In the source document about the vote on women bishops, which body decided to deny women the opportunity to be elected as bishops?

> [Source document]:
---
The decision of the Church of England Synod to deny women the opportunity to be elected as bishops will be much debated in the days to come. The debate will not be about theological convictions or biblical interpretation but about how badly the church can get things wrong.
Its easy to dismiss those who voted to deny women the opportunity to become bishops as misogynists, or narrow-minded bigots, or worse. I, for one, do not want to hang such labels around the necks of those who voted against the legislation, though I am remote from the raw emotions felt by women especially and I can understand their hurt and anguish, even if I cannot experience it.
But once the immediate reactions have subsided there needs to be a very serious conversation indeed, and it needs to go wider than Anglicanism. If we, as Baptists, want to be part of that debate let us at least be aware of the potential inconsistency in advocating in favour of justice for one group whilst cherishing our own reasons for excluding others. Jesus addressed this directly - “Why do you look at the speck of sawdust in someone else’s eye and pay no attention to the plank in your own eye? (Luke 6:41 TNIV)
Gay men and women feel excluded from most of the Christian church, including I suggest, most Baptist churches, on the grounds of their orientation. Many of our churches have rules that exclude people from Our Communion Table. Sorry, a slip there – The Lord’s Table. We exclude people from church membership on the basis of our convictions about believer’s baptism. We then exclude people from baptism because they’re cohabiting. And we exclude people from getting married in the church because one is a committed Christian and their partner isn't.
So, if we’re going to have a conversation about injustice, just realise we will also be in the spotlight ourselves, and it wont necessarily be a comfortable experience.
I’m not saying that there are no underlying moral, ethical or theological convictions and truths, underpinning these issues – there are. All I’m saying is that those who voted against women bishops are probably not women haters, but for whatever reason they are part of a long ecclesiastical tradition of exclusion.
We’re a part of that. I’m a part of that. Jesus wasn’t.
So let me take a few risks here because frankly the stakes are too high not to do so.
It seems to me most gay people do not choose to be gay, that is simply how they’re wired. I don’t pretend to understand it, but maybe one day we will. Maybe its the same as my heterosexuality – its just the way I’m wired – or maybe its something genetic. I know too that the issue is more complicated than blind prejudice – heterosexuality is described in scripture as part of God’s creation design in a way that homosexuality is not. But I know how much human sexuality, gay or straight, is fallen so I am loathe to make any sweeping assertions that permanently exclude men and women whose orientation is different.
I know too that the Bible doesn’t at first glance help us with some key verses that refer to homosexuality and I am not at liberty to set aside those verses indiscriminately. But I do know that we routinely explain away large parts of scripture to do with food laws, what animal skins we can wear, what can and cant be done during a women’s period, head-coverings and strongly worded advice about stoning people to death. Get it?
---
> [Study material]:

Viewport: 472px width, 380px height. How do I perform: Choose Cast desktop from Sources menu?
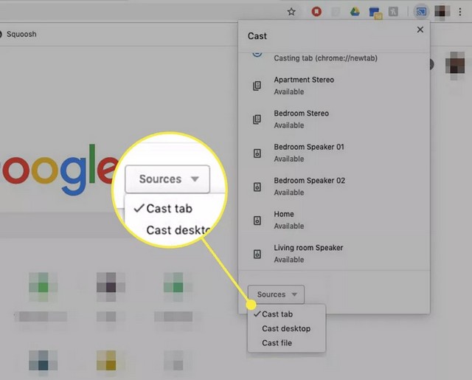click(x=286, y=328)
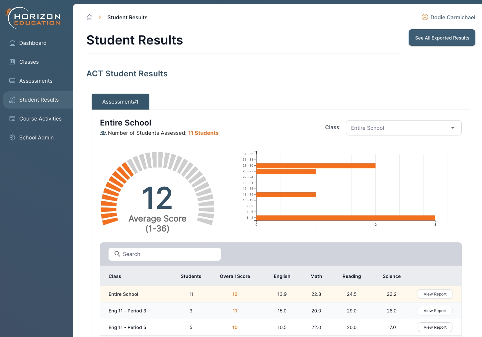Click the Overall Score column header
This screenshot has height=337, width=482.
tap(235, 276)
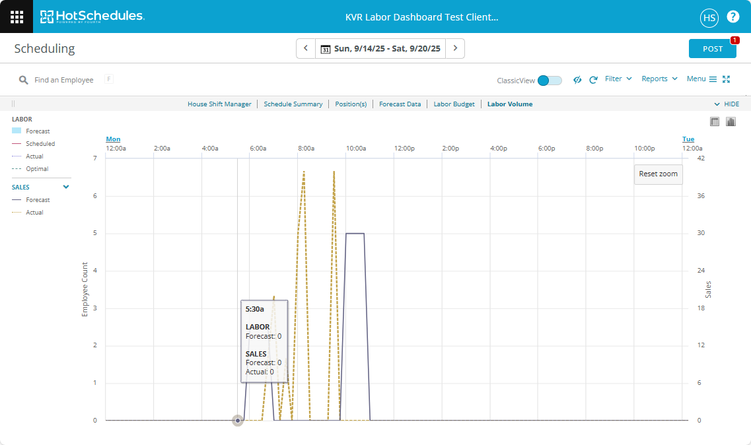Switch to table view above the chart

tap(714, 121)
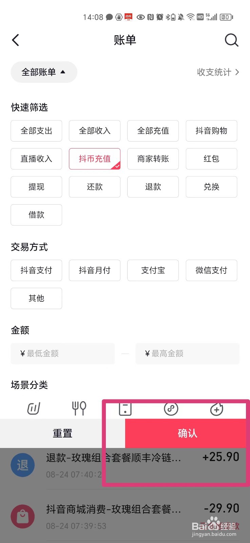
Task: Tap the 确认 confirm button
Action: coord(187,433)
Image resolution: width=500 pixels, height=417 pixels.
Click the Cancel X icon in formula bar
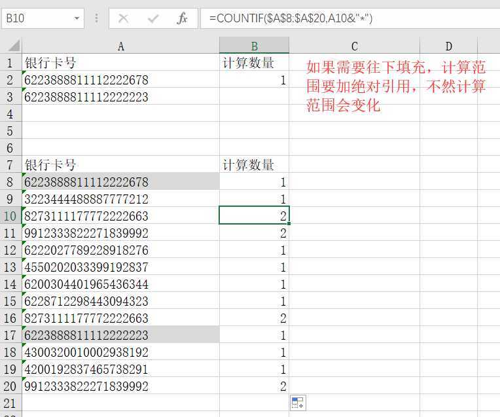coord(123,18)
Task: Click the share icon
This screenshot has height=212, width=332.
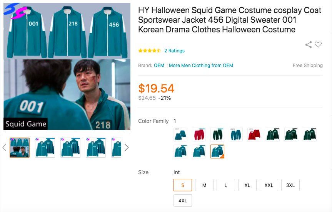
---
> [Written solution]:
The Church of England Synod.